§ **What to do**
Word for word, restate each entry that appears below.

[Data entries]
————

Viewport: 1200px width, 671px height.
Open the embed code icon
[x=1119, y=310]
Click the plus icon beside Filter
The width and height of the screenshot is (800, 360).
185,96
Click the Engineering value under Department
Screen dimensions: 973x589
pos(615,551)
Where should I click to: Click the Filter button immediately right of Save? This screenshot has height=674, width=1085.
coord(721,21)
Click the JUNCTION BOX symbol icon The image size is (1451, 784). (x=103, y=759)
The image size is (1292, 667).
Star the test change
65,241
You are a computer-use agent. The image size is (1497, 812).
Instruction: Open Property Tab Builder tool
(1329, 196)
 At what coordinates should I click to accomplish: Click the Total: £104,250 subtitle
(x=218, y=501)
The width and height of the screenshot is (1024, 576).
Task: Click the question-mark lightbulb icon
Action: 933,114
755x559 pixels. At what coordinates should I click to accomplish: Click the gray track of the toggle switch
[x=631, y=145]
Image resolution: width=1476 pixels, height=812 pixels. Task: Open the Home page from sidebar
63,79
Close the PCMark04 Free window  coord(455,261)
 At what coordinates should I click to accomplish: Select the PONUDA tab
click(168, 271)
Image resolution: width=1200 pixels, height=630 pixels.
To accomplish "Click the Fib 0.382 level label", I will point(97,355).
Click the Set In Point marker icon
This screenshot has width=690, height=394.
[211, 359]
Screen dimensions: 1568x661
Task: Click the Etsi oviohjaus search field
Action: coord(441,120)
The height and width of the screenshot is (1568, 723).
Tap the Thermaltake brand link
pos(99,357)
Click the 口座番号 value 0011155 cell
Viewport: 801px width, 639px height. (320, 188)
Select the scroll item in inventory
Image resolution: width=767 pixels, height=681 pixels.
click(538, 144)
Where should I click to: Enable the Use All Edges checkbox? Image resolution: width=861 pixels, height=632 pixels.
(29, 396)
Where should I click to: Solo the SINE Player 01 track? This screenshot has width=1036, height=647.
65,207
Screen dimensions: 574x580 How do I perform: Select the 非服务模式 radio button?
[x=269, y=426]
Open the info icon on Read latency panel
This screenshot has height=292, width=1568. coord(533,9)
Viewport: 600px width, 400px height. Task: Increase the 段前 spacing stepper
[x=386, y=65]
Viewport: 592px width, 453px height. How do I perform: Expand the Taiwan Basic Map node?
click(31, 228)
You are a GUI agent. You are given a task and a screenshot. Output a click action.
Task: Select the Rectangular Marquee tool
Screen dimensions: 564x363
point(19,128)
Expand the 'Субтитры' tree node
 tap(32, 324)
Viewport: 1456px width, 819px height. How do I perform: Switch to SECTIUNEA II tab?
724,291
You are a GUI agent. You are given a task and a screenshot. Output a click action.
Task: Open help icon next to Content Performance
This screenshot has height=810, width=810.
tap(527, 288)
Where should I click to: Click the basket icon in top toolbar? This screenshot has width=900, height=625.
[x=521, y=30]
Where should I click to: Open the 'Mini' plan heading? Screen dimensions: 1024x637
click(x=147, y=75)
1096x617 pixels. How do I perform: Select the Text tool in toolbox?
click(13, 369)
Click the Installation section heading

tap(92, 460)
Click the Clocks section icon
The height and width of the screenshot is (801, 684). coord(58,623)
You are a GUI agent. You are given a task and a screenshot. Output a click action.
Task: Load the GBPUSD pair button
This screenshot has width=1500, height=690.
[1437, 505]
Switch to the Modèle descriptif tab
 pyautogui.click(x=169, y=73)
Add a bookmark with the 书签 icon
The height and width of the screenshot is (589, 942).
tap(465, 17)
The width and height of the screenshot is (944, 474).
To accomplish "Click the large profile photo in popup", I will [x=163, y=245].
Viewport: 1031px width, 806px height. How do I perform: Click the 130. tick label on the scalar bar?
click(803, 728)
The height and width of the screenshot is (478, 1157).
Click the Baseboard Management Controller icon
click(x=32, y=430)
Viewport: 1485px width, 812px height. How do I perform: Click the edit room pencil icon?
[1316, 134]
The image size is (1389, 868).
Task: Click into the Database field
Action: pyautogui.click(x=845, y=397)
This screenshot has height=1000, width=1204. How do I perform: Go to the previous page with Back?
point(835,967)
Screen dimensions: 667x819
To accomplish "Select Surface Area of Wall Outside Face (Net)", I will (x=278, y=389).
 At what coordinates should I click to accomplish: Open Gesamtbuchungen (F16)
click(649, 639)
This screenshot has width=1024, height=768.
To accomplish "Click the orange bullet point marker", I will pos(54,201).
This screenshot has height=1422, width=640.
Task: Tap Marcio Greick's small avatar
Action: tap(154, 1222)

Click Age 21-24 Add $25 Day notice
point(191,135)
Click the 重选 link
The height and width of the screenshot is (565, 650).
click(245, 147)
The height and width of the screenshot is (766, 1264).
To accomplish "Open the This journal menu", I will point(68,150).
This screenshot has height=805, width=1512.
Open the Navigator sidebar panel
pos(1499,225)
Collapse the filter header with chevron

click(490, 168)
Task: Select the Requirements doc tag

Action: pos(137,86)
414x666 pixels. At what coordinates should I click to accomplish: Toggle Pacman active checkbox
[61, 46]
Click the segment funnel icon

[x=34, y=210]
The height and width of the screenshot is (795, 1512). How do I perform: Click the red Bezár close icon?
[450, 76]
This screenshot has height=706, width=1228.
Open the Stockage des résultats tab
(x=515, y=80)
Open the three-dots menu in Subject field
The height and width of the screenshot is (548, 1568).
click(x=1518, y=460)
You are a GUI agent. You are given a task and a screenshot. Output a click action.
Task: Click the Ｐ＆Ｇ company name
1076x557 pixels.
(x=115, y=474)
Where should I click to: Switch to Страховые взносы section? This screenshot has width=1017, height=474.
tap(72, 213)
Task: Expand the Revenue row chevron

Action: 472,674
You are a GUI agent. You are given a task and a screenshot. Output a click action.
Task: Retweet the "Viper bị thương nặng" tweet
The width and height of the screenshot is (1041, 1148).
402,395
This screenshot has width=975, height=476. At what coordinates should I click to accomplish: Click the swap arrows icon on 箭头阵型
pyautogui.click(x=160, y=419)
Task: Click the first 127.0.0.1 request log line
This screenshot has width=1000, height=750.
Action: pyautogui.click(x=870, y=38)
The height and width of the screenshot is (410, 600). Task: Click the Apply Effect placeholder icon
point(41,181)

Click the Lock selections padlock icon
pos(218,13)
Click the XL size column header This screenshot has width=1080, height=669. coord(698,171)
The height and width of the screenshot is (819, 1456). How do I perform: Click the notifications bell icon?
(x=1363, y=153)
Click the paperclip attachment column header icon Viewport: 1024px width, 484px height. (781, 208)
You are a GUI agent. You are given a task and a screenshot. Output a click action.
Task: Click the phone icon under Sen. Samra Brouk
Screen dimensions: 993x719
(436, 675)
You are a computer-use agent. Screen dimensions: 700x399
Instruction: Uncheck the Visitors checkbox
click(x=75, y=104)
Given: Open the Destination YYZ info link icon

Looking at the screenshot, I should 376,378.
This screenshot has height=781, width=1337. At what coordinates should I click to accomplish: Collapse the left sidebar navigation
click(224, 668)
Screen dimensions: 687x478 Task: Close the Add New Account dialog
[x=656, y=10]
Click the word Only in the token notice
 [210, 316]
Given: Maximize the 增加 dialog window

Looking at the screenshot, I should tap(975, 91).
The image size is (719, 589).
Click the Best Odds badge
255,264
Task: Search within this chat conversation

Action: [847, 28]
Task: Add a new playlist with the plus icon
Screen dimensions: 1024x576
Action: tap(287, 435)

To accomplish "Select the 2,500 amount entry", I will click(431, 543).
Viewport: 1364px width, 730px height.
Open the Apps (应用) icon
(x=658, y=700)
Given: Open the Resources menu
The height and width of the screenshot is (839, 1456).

————

§ **Problem solution**
Viewport: 1200px width, 671px height.
Open the embed code icon
[x=1119, y=310]
Click the plus icon beside Filter
The width and height of the screenshot is (800, 360).
185,96
Click the Engineering value under Department
Screen dimensions: 973x589
pos(615,551)
Where should I click to: Click the Filter button immediately right of Save? This screenshot has height=674, width=1085.
coord(721,21)
Click the JUNCTION BOX symbol icon The image size is (1451, 784). (x=103, y=759)
The image size is (1292, 667).
Star the test change
65,241
You are a computer-use agent. The image size is (1497, 812).
Instruction: Open Property Tab Builder tool
(1329, 196)
 At what coordinates should I click to accomplish: Click the Total: £104,250 subtitle
(x=218, y=501)
The width and height of the screenshot is (1024, 576).
Task: Click the question-mark lightbulb icon
Action: 933,114
755x559 pixels. At what coordinates should I click to accomplish: Click the gray track of the toggle switch
[x=631, y=145]
Image resolution: width=1476 pixels, height=812 pixels. Task: Open the Home page from sidebar
63,79
Close the PCMark04 Free window  coord(455,261)
 At what coordinates should I click to accomplish: Select the PONUDA tab
click(168, 271)
Image resolution: width=1200 pixels, height=630 pixels.
To accomplish "Click the Fib 0.382 level label", I will point(97,355).
Click the Set In Point marker icon
This screenshot has width=690, height=394.
[211, 359]
Screen dimensions: 1568x661
Task: Click the Etsi oviohjaus search field
Action: coord(441,120)
The height and width of the screenshot is (1568, 723).
Tap the Thermaltake brand link
pos(99,357)
Click the 口座番号 value 0011155 cell
Viewport: 801px width, 639px height. (320, 188)
Select the scroll item in inventory
Image resolution: width=767 pixels, height=681 pixels.
click(538, 144)
Where should I click to: Enable the Use All Edges checkbox? Image resolution: width=861 pixels, height=632 pixels.
(29, 396)
Where should I click to: Solo the SINE Player 01 track? This screenshot has width=1036, height=647.
65,207
Screen dimensions: 574x580 How do I perform: Select the 非服务模式 radio button?
[x=269, y=426]
Open the info icon on Read latency panel
This screenshot has height=292, width=1568. coord(533,9)
Viewport: 600px width, 400px height. Task: Increase the 段前 spacing stepper
[x=386, y=65]
Viewport: 592px width, 453px height. How do I perform: Expand the Taiwan Basic Map node?
click(31, 228)
You are a GUI agent. You are given a task and a screenshot. Output a click action.
Task: Select the Rectangular Marquee tool
Screen dimensions: 564x363
point(19,128)
Expand the 'Субтитры' tree node
 tap(32, 324)
Viewport: 1456px width, 819px height. How do I perform: Switch to SECTIUNEA II tab?
724,291
You are a GUI agent. You are given a task and a screenshot. Output a click action.
Task: Open help icon next to Content Performance
This screenshot has height=810, width=810.
tap(527, 288)
Where should I click to: Click the basket icon in top toolbar? This screenshot has width=900, height=625.
[x=521, y=30]
Where should I click to: Open the 'Mini' plan heading? Screen dimensions: 1024x637
click(x=147, y=75)
1096x617 pixels. How do I perform: Select the Text tool in toolbox?
click(13, 369)
Click the Installation section heading

tap(92, 460)
Click the Clocks section icon
The height and width of the screenshot is (801, 684). coord(58,623)
You are a GUI agent. You are given a task and a screenshot. Output a click action.
Task: Load the GBPUSD pair button
This screenshot has width=1500, height=690.
[1437, 505]
Switch to the Modèle descriptif tab
 pyautogui.click(x=169, y=73)
Add a bookmark with the 书签 icon
The height and width of the screenshot is (589, 942).
tap(465, 17)
The width and height of the screenshot is (944, 474).
To accomplish "Click the large profile photo in popup", I will [x=163, y=245].
Viewport: 1031px width, 806px height. How do I perform: Click the 130. tick label on the scalar bar?
click(803, 728)
The height and width of the screenshot is (478, 1157).
Click the Baseboard Management Controller icon
click(x=32, y=430)
Viewport: 1485px width, 812px height. How do I perform: Click the edit room pencil icon?
[1316, 134]
The image size is (1389, 868).
Task: Click into the Database field
Action: pyautogui.click(x=845, y=397)
This screenshot has height=1000, width=1204. How do I perform: Go to the previous page with Back?
point(835,967)
Screen dimensions: 667x819
To accomplish "Select Surface Area of Wall Outside Face (Net)", I will (x=278, y=389).
 At what coordinates should I click to accomplish: Open Gesamtbuchungen (F16)
click(649, 639)
This screenshot has width=1024, height=768.
To accomplish "Click the orange bullet point marker", I will pos(54,201).
This screenshot has height=1422, width=640.
Task: Tap Marcio Greick's small avatar
Action: tap(154, 1222)

Click Age 21-24 Add $25 Day notice
point(191,135)
Click the 重选 link
The height and width of the screenshot is (565, 650).
click(245, 147)
The height and width of the screenshot is (766, 1264).
To accomplish "Open the This journal menu", I will point(68,150).
This screenshot has height=805, width=1512.
Open the Navigator sidebar panel
pos(1499,225)
Collapse the filter header with chevron

click(490, 168)
Task: Select the Requirements doc tag

Action: pos(137,86)
414x666 pixels. At what coordinates should I click to accomplish: Toggle Pacman active checkbox
[61, 46]
Click the segment funnel icon

[x=34, y=210]
The height and width of the screenshot is (795, 1512). How do I perform: Click the red Bezár close icon?
[450, 76]
This screenshot has height=706, width=1228.
Open the Stockage des résultats tab
(x=515, y=80)
Open the three-dots menu in Subject field
The height and width of the screenshot is (548, 1568).
click(x=1518, y=460)
You are a GUI agent. You are given a task and a screenshot. Output a click action.
Task: Click the Ｐ＆Ｇ company name
1076x557 pixels.
(x=115, y=474)
Where should I click to: Switch to Страховые взносы section? This screenshot has width=1017, height=474.
tap(72, 213)
Task: Expand the Revenue row chevron

Action: 472,674
You are a GUI agent. You are given a task and a screenshot. Output a click action.
Task: Retweet the "Viper bị thương nặng" tweet
The width and height of the screenshot is (1041, 1148).
402,395
This screenshot has width=975, height=476. At what coordinates should I click to accomplish: Click the swap arrows icon on 箭头阵型
pyautogui.click(x=160, y=419)
Task: Click the first 127.0.0.1 request log line
This screenshot has width=1000, height=750.
Action: pyautogui.click(x=870, y=38)
The height and width of the screenshot is (410, 600). Task: Click the Apply Effect placeholder icon
point(41,181)

Click the Lock selections padlock icon
pos(218,13)
Click the XL size column header This screenshot has width=1080, height=669. coord(698,171)
The height and width of the screenshot is (819, 1456). How do I perform: Click the notifications bell icon?
(x=1363, y=153)
Click the paperclip attachment column header icon Viewport: 1024px width, 484px height. (781, 208)
You are a GUI agent. You are given a task and a screenshot. Output a click action.
Task: Click the phone icon under Sen. Samra Brouk
Screen dimensions: 993x719
(436, 675)
You are a computer-use agent. Screen dimensions: 700x399
Instruction: Uncheck the Visitors checkbox
click(x=75, y=104)
Given: Open the Destination YYZ info link icon

Looking at the screenshot, I should 376,378.
This screenshot has height=781, width=1337. At what coordinates should I click to accomplish: Collapse the left sidebar navigation
click(224, 668)
Screen dimensions: 687x478 Task: Close the Add New Account dialog
[x=656, y=10]
Click the word Only in the token notice
 [210, 316]
Given: Maximize the 增加 dialog window

Looking at the screenshot, I should tap(975, 91).
The image size is (719, 589).
Click the Best Odds badge
255,264
Task: Search within this chat conversation

Action: [847, 28]
Task: Add a new playlist with the plus icon
Screen dimensions: 1024x576
Action: tap(287, 435)

To accomplish "Select the 2,500 amount entry", I will click(431, 543).
Viewport: 1364px width, 730px height.
Open the Apps (应用) icon
(x=658, y=700)
Given: Open the Resources menu
The height and width of the screenshot is (839, 1456).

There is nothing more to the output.